Directions for this task
Copy these lines verbatim, beginning at the line that has "Task: Tap the gift" and ending after the line that has "Action: coord(61,39)".

— start Data to use —

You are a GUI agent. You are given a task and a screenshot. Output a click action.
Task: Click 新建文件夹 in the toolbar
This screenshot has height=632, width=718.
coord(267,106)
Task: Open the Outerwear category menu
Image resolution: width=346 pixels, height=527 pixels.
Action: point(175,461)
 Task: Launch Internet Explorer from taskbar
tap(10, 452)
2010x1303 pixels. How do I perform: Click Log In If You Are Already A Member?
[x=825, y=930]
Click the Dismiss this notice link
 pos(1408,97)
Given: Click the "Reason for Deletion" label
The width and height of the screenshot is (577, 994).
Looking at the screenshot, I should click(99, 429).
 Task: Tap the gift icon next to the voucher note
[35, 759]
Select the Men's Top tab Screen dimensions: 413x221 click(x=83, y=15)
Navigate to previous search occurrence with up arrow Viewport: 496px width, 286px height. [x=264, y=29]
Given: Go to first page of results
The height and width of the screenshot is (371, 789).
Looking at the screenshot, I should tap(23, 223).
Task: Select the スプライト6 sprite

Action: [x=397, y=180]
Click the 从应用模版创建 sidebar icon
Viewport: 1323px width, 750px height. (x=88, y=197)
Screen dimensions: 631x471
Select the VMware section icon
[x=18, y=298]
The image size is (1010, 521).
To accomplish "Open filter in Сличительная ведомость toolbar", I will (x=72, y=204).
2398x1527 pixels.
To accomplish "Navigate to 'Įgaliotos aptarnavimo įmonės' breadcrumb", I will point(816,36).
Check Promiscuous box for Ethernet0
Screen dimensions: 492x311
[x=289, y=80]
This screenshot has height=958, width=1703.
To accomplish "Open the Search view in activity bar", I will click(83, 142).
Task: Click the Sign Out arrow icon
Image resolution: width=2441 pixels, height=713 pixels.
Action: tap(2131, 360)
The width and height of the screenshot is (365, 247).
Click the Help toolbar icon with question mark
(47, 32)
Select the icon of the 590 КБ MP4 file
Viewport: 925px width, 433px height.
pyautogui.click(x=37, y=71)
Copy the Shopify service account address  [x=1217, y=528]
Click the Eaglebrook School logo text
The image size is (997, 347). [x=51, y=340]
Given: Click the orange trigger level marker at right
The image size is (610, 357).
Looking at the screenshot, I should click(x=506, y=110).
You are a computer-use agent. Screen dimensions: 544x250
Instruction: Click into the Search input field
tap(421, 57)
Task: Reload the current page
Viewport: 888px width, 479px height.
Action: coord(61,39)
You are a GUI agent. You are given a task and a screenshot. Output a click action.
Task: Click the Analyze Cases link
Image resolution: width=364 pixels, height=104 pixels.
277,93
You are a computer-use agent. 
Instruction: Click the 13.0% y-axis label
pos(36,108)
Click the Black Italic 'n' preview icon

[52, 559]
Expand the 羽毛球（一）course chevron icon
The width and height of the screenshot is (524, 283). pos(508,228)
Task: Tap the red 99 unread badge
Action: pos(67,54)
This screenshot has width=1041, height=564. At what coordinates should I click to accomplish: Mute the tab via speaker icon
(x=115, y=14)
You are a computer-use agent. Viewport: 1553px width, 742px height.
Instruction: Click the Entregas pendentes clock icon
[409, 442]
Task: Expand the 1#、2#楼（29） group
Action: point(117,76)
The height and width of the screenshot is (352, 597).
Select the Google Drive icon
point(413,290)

— end Data to use —

The output
 Task: Tap the gift icon next to the voucher note
[35, 759]
Select the Men's Top tab Screen dimensions: 413x221 click(x=83, y=15)
Navigate to previous search occurrence with up arrow Viewport: 496px width, 286px height. [x=264, y=29]
Given: Go to first page of results
The height and width of the screenshot is (371, 789).
Looking at the screenshot, I should tap(23, 223).
Task: Select the スプライト6 sprite

Action: [x=397, y=180]
Click the 从应用模版创建 sidebar icon
Viewport: 1323px width, 750px height. (x=88, y=197)
Screen dimensions: 631x471
Select the VMware section icon
[x=18, y=298]
The image size is (1010, 521).
To accomplish "Open filter in Сличительная ведомость toolbar", I will (x=72, y=204).
2398x1527 pixels.
To accomplish "Navigate to 'Įgaliotos aptarnavimo įmonės' breadcrumb", I will point(816,36).
Check Promiscuous box for Ethernet0
Screen dimensions: 492x311
[x=289, y=80]
This screenshot has height=958, width=1703.
To accomplish "Open the Search view in activity bar", I will click(83, 142).
Task: Click the Sign Out arrow icon
Image resolution: width=2441 pixels, height=713 pixels.
Action: tap(2131, 360)
The width and height of the screenshot is (365, 247).
Click the Help toolbar icon with question mark
(47, 32)
Select the icon of the 590 КБ MP4 file
Viewport: 925px width, 433px height.
pyautogui.click(x=37, y=71)
Copy the Shopify service account address  [x=1217, y=528]
Click the Eaglebrook School logo text
The image size is (997, 347). [x=51, y=340]
Given: Click the orange trigger level marker at right
The image size is (610, 357).
Looking at the screenshot, I should click(x=506, y=110).
You are a computer-use agent. Screen dimensions: 544x250
Instruction: Click into the Search input field
tap(421, 57)
Task: Reload the current page
Viewport: 888px width, 479px height.
Action: coord(61,39)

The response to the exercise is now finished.